Monday, Aug. 27, 1934
Helena Locals
Last week the citizens of Helena, Mont, (pop.: 11,803) learned that their infantile paralysis epidemic was serious but not alarming. Labor trouble was delaying work on the new high school. The commissioners for Lewis & Clark County decreed an increase of .85 mills in the local tax rate. A posse was hunting one Henry John Miller, following the murder of a teacher at the State Industrial School in Miles City. The proposed dog races at the State Fair were off. George Miner, agent at the Northern Pacific station, was selling travelers' insurance on false teeth and Paris Cleaners were doing three ladies' dresses for $1. Field mouse kid shoes were on sale at Smithers for $6.75 and rib boil could be purchased at Hennessy Bros. for 7-c-per lb.

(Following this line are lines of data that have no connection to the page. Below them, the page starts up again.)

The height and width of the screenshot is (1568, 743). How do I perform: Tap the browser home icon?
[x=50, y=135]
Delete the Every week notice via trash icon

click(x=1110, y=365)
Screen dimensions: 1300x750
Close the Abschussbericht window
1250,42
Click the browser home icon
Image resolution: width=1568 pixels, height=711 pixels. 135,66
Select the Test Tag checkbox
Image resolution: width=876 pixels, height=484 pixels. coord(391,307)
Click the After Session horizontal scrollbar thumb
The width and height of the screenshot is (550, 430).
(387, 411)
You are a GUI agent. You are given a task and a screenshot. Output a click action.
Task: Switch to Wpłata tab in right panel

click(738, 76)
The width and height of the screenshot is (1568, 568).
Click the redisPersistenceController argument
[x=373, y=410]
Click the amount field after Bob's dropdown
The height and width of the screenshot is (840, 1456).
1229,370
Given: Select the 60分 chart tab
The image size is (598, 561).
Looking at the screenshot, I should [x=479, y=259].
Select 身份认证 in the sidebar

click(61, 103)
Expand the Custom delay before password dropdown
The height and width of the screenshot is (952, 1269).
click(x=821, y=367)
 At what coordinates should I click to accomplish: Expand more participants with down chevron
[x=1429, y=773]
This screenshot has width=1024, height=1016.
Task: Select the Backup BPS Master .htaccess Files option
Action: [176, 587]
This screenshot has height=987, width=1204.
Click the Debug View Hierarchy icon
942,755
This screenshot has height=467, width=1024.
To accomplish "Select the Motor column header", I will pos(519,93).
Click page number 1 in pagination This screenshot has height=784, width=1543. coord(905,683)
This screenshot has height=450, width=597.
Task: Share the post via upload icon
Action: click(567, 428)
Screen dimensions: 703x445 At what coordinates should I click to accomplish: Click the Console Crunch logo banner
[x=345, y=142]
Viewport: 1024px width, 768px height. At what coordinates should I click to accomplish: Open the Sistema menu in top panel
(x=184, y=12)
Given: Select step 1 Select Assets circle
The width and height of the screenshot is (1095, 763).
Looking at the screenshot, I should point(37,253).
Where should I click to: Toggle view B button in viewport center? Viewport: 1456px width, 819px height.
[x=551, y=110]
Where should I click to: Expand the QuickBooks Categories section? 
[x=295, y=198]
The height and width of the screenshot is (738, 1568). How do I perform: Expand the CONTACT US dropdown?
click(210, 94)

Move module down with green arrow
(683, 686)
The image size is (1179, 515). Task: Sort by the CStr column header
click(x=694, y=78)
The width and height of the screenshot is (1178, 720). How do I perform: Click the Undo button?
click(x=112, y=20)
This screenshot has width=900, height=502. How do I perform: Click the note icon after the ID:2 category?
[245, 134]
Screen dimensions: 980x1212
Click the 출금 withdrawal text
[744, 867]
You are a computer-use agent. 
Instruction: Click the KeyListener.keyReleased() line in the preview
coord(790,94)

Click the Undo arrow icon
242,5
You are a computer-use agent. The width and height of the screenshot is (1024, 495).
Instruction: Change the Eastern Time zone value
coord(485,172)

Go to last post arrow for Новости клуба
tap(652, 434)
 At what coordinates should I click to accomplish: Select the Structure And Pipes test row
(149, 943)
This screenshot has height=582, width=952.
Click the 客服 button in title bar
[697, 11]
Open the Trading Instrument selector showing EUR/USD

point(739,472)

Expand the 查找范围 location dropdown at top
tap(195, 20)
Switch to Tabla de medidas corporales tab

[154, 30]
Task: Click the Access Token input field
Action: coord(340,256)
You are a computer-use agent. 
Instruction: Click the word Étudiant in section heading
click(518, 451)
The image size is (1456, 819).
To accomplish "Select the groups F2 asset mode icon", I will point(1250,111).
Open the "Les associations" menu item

What made this local news of extraordinary newsworthiness to Helenians was that they were reading it in their home-town newspapers for the first time in 90 days. Ever since the printers of the arch-Republican Record-Herald (evening) and the arch-Democratic Independent (morning) went on strike over wages in mid-May, the capital of Montana had to depend on bulletins, radio, out-of-town newspapers and grapevine gossip for its news. Last fortnight the printers' strike was settled (TIME, Aug. 20). Last week the Record-Herald and the Independent made their reappearance on the streets and in the homes of Helena.
Declared gusty, florid William Alexander Campbell, editor of the Independent: ''Whew, what a relief! Don't get the idea I was vacationing during the strike. I worked the hardest I have in years. Maybe I can take it easy now."